[START OF Data supplied]

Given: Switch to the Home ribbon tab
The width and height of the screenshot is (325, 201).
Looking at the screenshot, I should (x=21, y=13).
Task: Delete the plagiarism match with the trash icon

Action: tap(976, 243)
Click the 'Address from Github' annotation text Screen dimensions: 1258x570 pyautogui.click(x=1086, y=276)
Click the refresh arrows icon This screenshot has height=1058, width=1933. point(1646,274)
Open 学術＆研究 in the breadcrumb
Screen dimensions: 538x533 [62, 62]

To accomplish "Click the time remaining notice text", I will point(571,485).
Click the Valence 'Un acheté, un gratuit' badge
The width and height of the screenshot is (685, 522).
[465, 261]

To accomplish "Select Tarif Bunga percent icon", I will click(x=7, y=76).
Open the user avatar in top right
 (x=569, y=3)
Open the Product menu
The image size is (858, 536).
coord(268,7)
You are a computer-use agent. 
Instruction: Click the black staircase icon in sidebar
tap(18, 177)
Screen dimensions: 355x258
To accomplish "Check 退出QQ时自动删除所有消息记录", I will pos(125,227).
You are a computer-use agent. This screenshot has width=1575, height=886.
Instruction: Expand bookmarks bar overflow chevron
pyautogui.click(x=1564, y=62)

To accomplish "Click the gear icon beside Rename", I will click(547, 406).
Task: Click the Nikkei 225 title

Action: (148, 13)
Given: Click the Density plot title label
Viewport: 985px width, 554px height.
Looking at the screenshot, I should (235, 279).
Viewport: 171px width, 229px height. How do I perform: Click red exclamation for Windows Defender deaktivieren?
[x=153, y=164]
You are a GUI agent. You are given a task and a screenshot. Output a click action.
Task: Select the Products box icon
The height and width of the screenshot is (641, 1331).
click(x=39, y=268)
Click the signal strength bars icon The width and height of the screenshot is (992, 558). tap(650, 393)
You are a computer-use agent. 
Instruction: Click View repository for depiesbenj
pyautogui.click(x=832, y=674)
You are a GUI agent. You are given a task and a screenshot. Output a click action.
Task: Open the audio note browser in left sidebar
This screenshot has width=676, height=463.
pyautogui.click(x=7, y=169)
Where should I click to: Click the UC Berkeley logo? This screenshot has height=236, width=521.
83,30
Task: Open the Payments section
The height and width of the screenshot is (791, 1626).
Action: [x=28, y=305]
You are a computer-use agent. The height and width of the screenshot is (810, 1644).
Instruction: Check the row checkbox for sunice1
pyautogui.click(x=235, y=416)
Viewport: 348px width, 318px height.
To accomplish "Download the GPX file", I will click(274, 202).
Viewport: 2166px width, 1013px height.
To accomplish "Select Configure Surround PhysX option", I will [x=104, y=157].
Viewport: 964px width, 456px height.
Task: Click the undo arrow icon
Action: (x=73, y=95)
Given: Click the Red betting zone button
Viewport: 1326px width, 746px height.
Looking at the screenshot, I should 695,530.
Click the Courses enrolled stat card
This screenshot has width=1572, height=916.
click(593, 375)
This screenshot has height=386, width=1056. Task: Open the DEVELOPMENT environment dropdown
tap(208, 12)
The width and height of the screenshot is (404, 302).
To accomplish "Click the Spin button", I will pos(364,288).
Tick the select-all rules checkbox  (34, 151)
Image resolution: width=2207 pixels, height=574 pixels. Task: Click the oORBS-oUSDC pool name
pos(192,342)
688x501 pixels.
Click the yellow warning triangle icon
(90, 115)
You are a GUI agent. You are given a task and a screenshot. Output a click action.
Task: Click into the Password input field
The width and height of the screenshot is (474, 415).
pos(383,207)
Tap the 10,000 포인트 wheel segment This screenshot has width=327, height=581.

[END OF Data supplied]

__Work to complete__. From the records above, pull out each line that contains the word "Open" and copy it without changes.

__Response to the exercise__.
Open 学術＆研究 in the breadcrumb
Open the user avatar in top right
Open the Product menu
Task: Open the audio note browser in left sidebar
Task: Open the Payments section
This screenshot has height=386, width=1056. Task: Open the DEVELOPMENT environment dropdown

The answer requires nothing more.